When the three B-17s did not return to American soil, the U.S. authorities were furious. The four A-20s purchased by Schwimmer were put under such tight surveillance that they were effectively grounded. The fourth B-17 slipped out of the U.S. on July 11. However, when landing in the Azores to refuel, the Portuguese authorities, at the request of the U.S. State Department, impounded the plane and returned the crew to America to face charges.

Schwimmer now under threat of arrest was forced to flee. He took a commercial flight to Rome and then on to Zatec. From there he flew on the airlift he was instrumental in creating, to Israel where he became director of maintenance and engineering of the Israeli Air Force.

In the fall of 1949, Schwimmer went back to the United States and was immediately charged with violating the Neutrality Act by shipping aircraft and engines to an embargoed Middle Eastern Nation. Schwimmer and three associates were found guilty. The government argued for prison sentences but a lenient judge fined each $10,000 with no jail time. The fines were paid by the Haganah. As a convicted felon, Schwimmer was stripped of his civil rights and could never vote again in a U.S. election.
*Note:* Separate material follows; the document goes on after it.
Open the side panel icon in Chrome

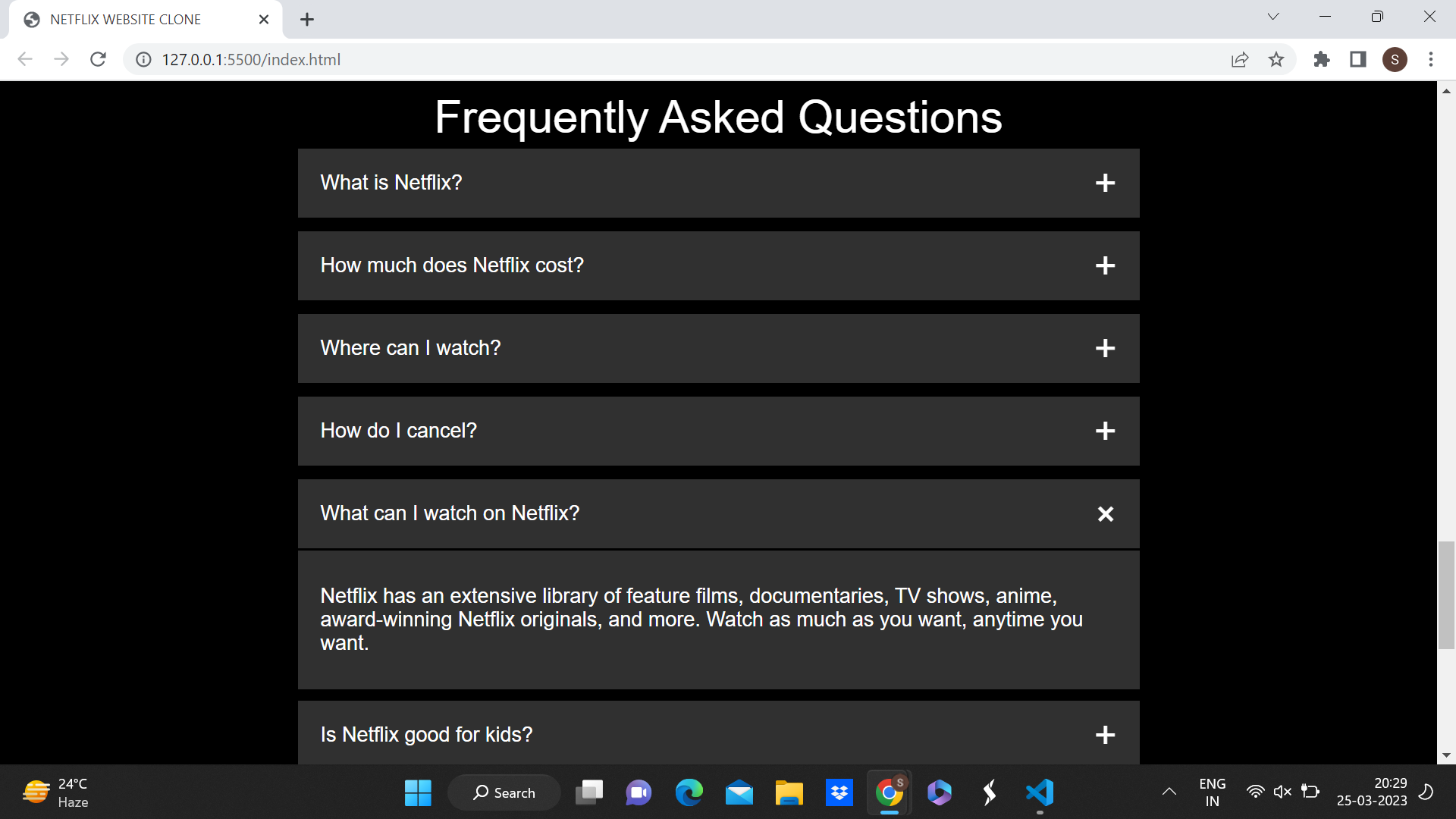point(1357,59)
Israeli Prime Minister David Ben-Gurion came calling in 1951 with a personal request for Schwimmer to make Aliya and establish an aircraft maintenance and repair business in the fledgling State of Israel. Schwimmer returned to Israel, this time permanently, with a vision and the maintenance and repair company he founded grew during his tenure as president and CEO into “Israel Aircraft Industries” a global leader in military and civilian aircraft manufacture. The company constructed such aircraft as the vaunted Kfir multirole turbojet combat plane and the popular Westwind business jet. When Schwimmer retired in 1978, the company was the single largest industrial enterprise in the State of Israel employing over 13,000 workers.
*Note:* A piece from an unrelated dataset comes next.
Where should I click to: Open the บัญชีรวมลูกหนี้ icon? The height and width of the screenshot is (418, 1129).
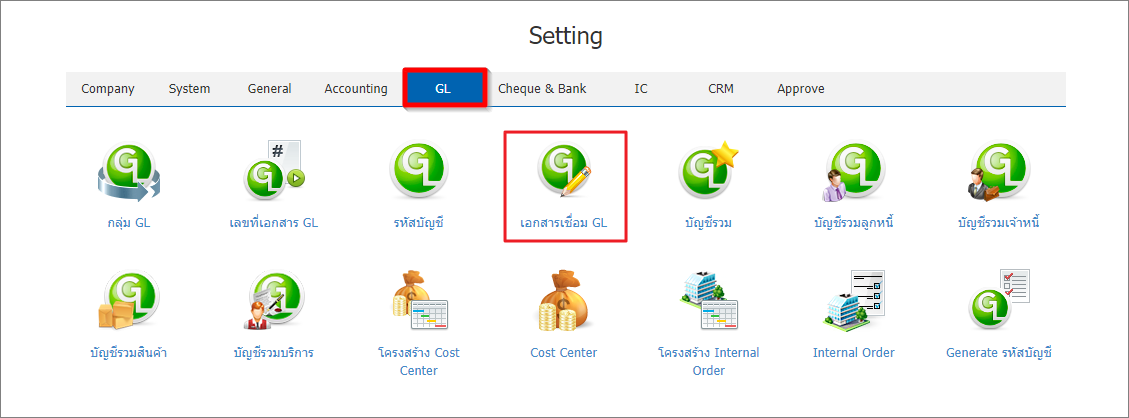click(x=853, y=171)
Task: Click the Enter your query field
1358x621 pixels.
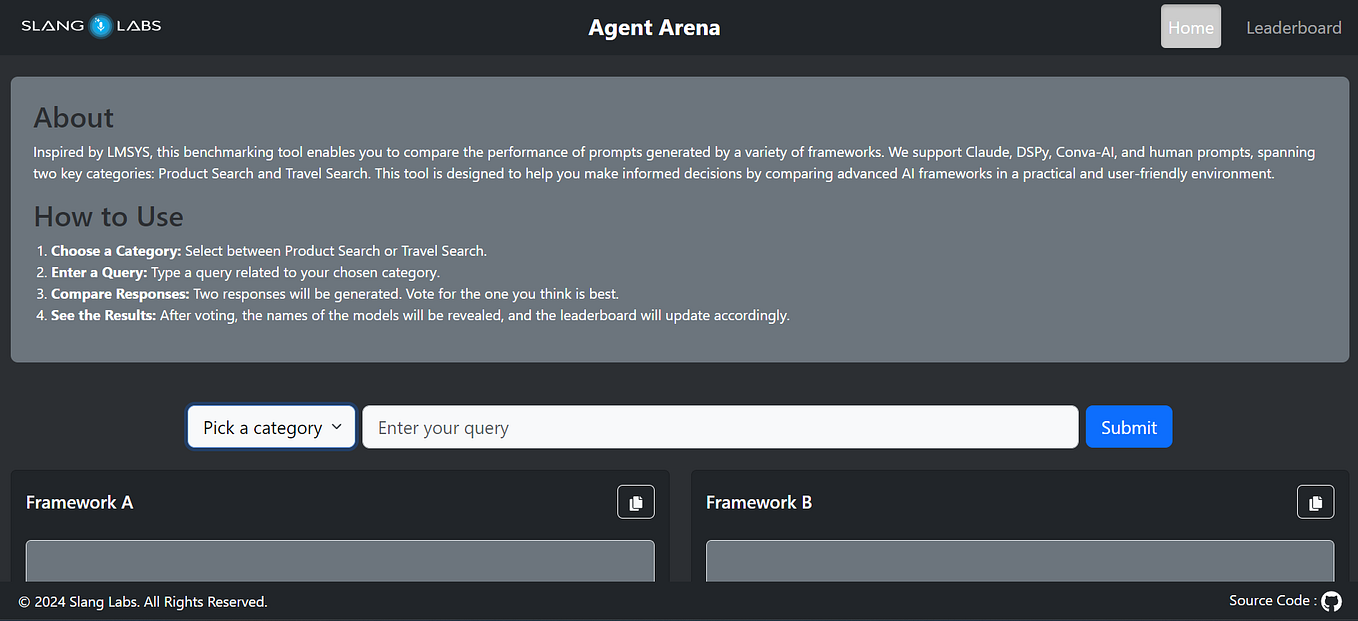Action: coord(720,426)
Although he never asked for one because “you have to express regret for what you did and I didn’t feel that way” he said;  outgoing U.S. President Bill Clinton, in 2000, granted Schwimmer a pardon from his conviction for violating the Neutrality Act.

In his later years, Schwimmer focused his energy on a movement to give Israel its long delayed written constitution together with a bill of rights guaranteeing equality to all branches of Judaism, an unfulfilled dream. And at the age of 88, in 2006, Schwimmer founded the “Israel Leadership Institute” an educational foundation dedicated to nurturing future generations of Israeli and Jewish leaders based on Zionist values adapted to modern and changing times. The same year, he was awarded the Jewish State’s highest honour, the “Israel Prize” for his lifetime achievement and special contribution to society and the State.
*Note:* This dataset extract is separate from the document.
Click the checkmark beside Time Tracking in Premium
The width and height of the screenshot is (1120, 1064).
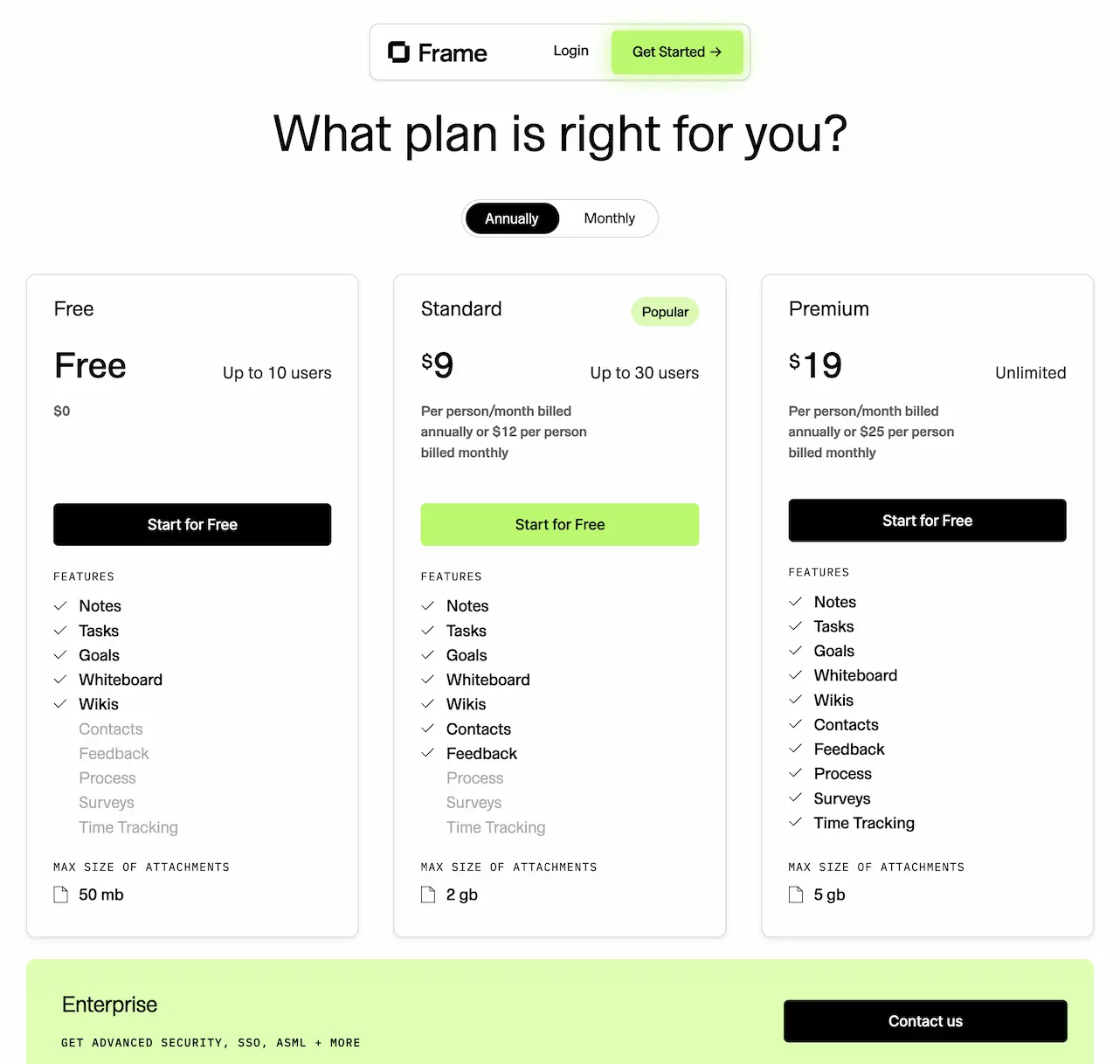pyautogui.click(x=796, y=823)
Interestingly even though Schwimmer married a Sabra and has children and grandchildren, he never learned to speak Hebrew because he said he was “never very good with languages.”

There are critical moments in history when to act morally one may be called upon to ignore the letter of the law and for a just cause to choose to put one’s freedom at risk. Al Schwimmer understood this. Had it not been for Al Schwimmer’s choice, the State of Israel, at its birth, would have been without an effective air force and the outcome of her War of Independence may have been quite different.